In the face of economic struggles that have now spanned three presidential terms, many Americans remember the Clinton economy with a fondness usually reserved for a dear, departed grandparent. A booming stock market, jobs everywhere, budget surpluses, low poverty rates – Bill Clinton enjoys enough economic credibility that his speech at the 2012 Democratic National Convention touting President Obama’s record on the issue was described as a turning point in the campaign.
That’s why it’s a bit surreal to see headlines like this one in today’s New York Times: “Bill Clinton Defends His Economic Legacy.” Per the Times: “Former President Bill Clinton, who has grown increasingly frustrated that his economic policies are viewed as out-of-step with the current focus on income inequality, on Wednesday delivered his most muscular defense of his economic legacy.”

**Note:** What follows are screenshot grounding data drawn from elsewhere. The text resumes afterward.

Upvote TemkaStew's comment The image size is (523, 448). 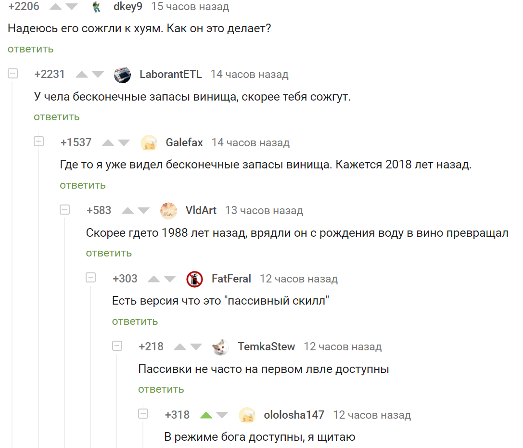pos(180,347)
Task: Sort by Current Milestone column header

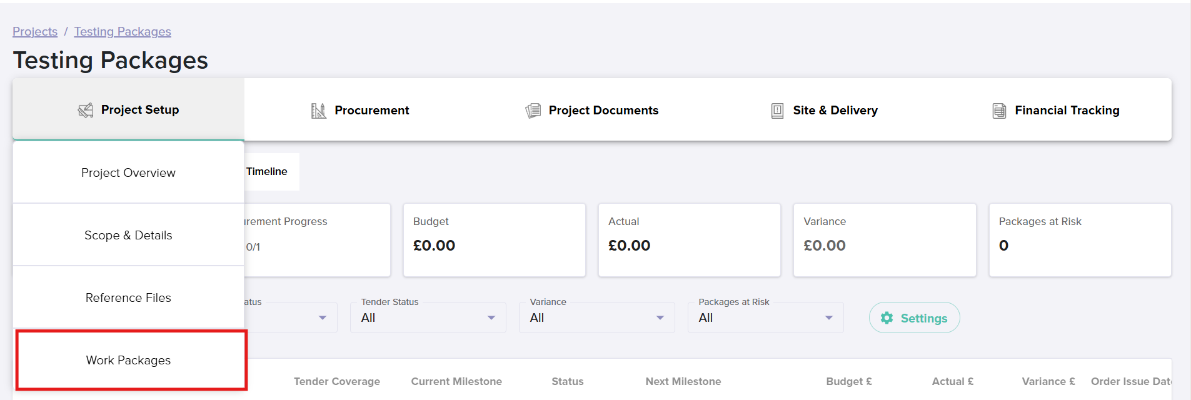Action: (456, 381)
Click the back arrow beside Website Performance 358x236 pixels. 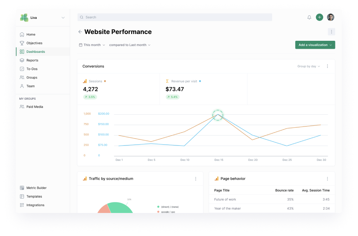[80, 32]
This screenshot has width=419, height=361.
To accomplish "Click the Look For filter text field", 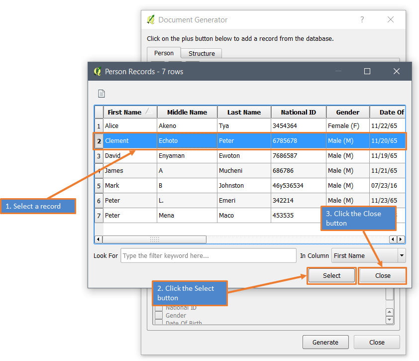I will [x=208, y=255].
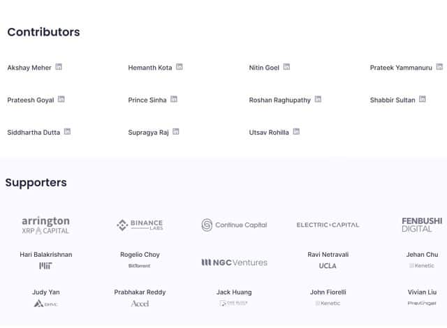447x328 pixels.
Task: Click the Arrington XRP Capital logo
Action: (45, 225)
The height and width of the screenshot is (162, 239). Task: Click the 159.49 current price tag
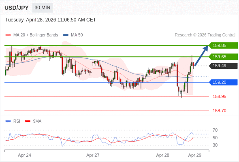[223, 66]
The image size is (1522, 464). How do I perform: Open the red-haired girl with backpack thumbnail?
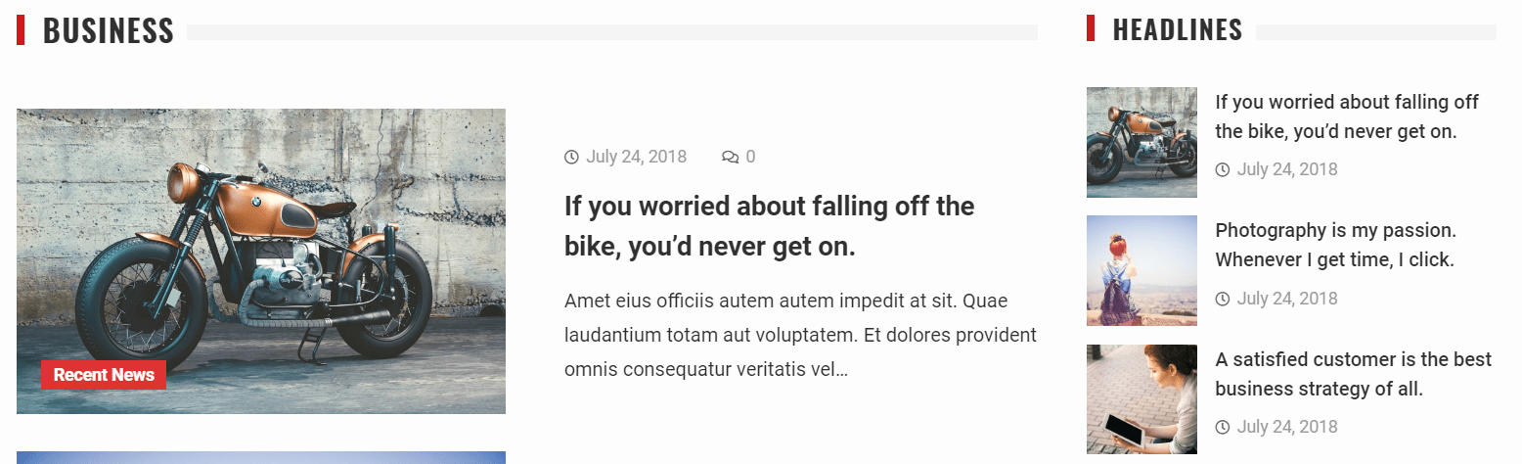pos(1142,270)
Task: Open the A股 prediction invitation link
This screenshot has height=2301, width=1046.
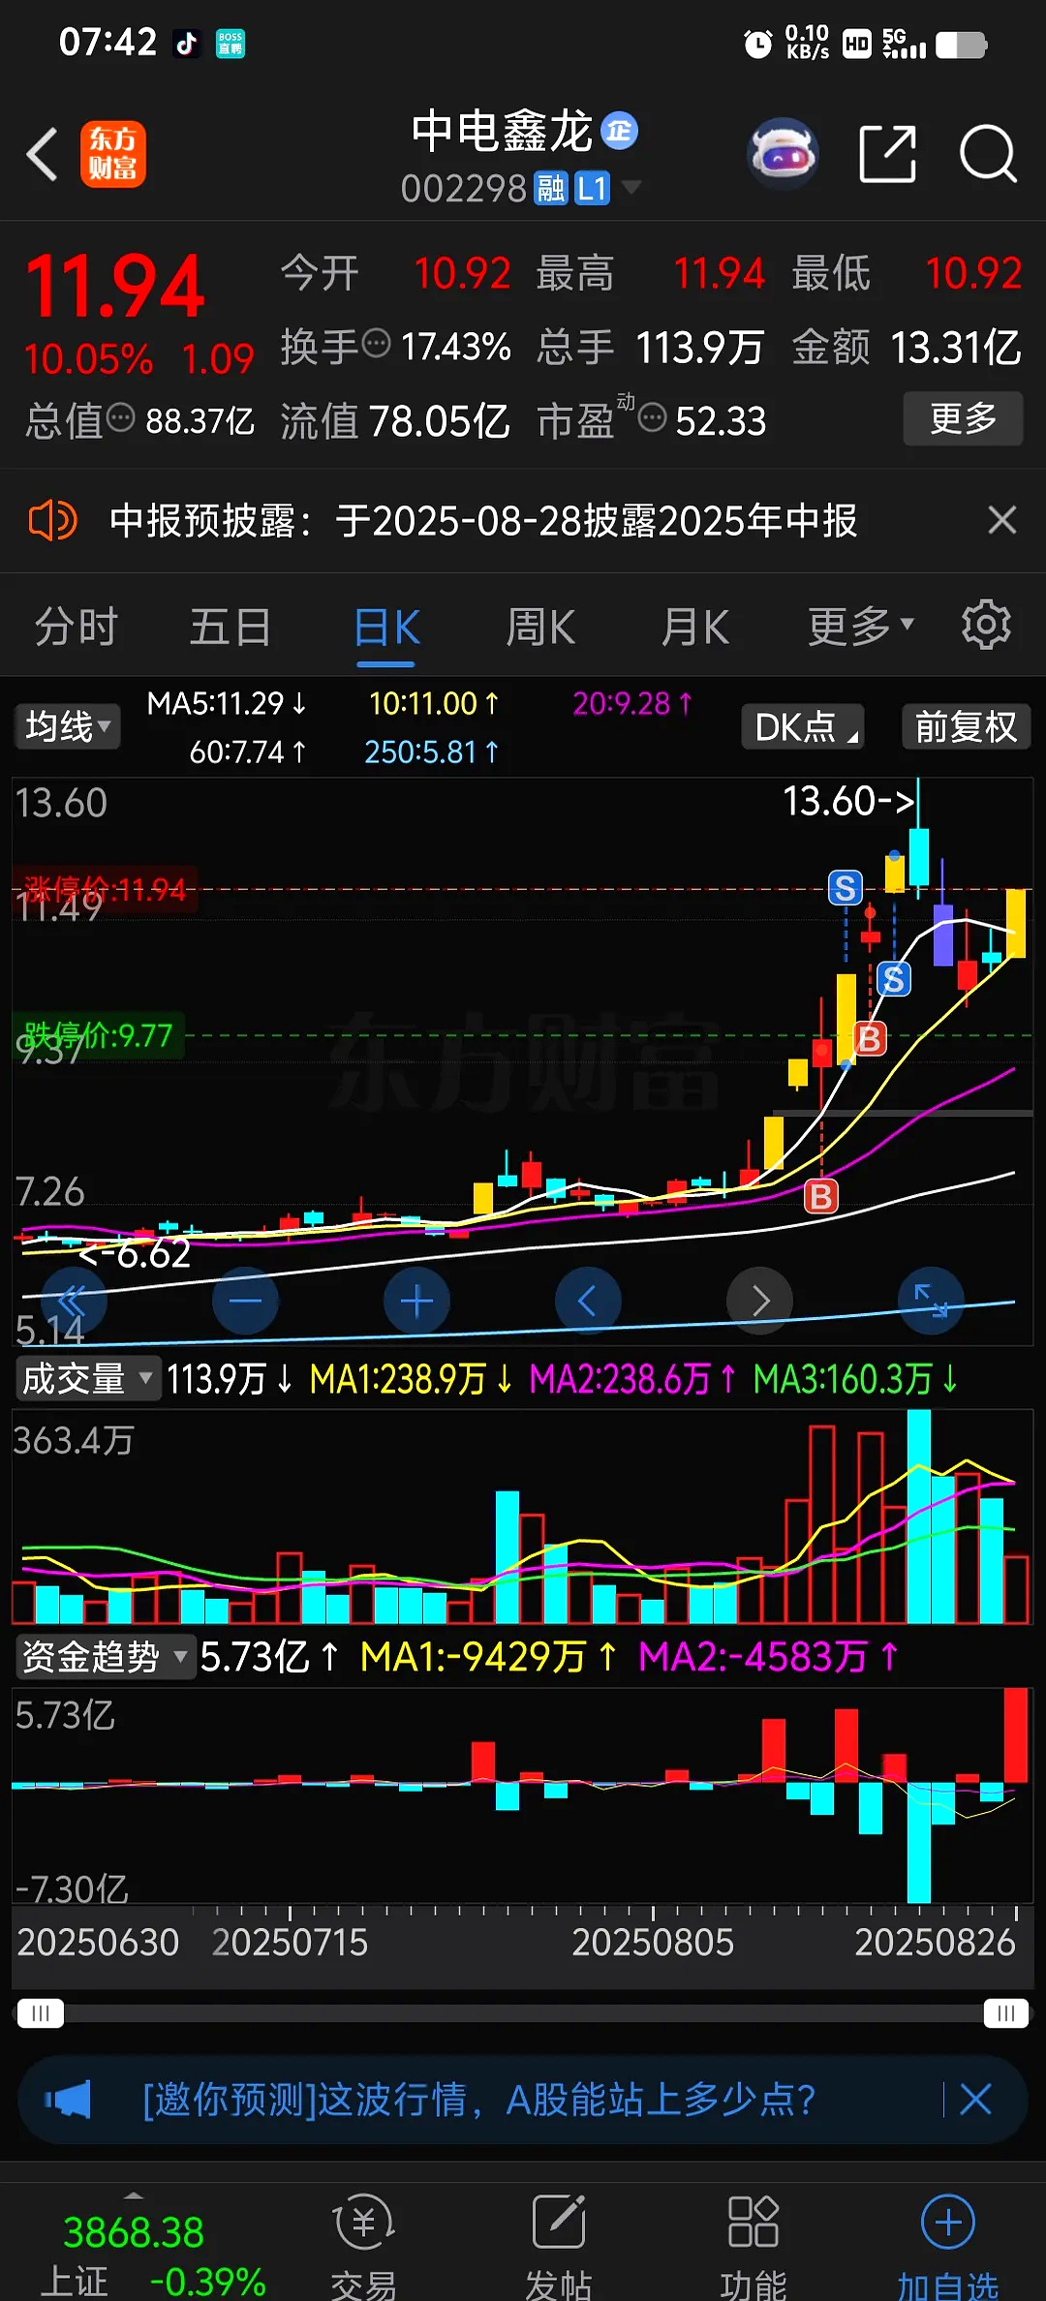Action: click(479, 2101)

That’s right, Bill Clinton is defending his economic record not just against Republicans, but from criticism within his own party. If you’re looking for evidence that the economic inequality message is a powerful and lasting force in national politics, this is it.
The Democrats’ 2014 messaging is coalescing around income inequality in various forms – the minimum wage, extending unemployment benefits, and spotlighting the lavish and self-interested political spending of the Koch brothers. The mileage they’ll get out of those themes over the next few months will vary as Obamacare waxes and wanes as the political topic du jour, but it’s clear that regardless of what happens this November, inequality will push on into 2016 as a national issue.
Clinton’s speech, as the Times points out, can be seen as an effort to reestablish the Clinton brand on the right side of the inequality debate, now that Democrats like Elizabeth Warren and Bernie Sanders are emerging as standard-bearers for a more aggressive economic populism. If Hillary Clinton does run in 2016, the Clinton economic record will tag along behind her as it did in 2008, as will questions about how the Clinton administration fared on reducing inequality. A Center for American Progress report from 2012 found both pluses and negatives in the Clinton record, at least as it pertained to the tax code. The tax increases of the early ’90s helped reduce inequality, but cuts to the capital gains tax in the late ’90s had the opposite effect.
Of course, the Clinton record on economic inequality will provide a favorable point of contrast with pretty much any national Republican. GOP economic policy calls for steep reductions (or outright elimination) of the capital gains tax, opposition to (or outright elimination of) the minimum wage, and deep cuts to programs that provide income support to the poor. But as the Clintons learned in 2008, before you can think about the general election, you have to get there first — and like Iraq in 2008, inequality is the primary issue of the day.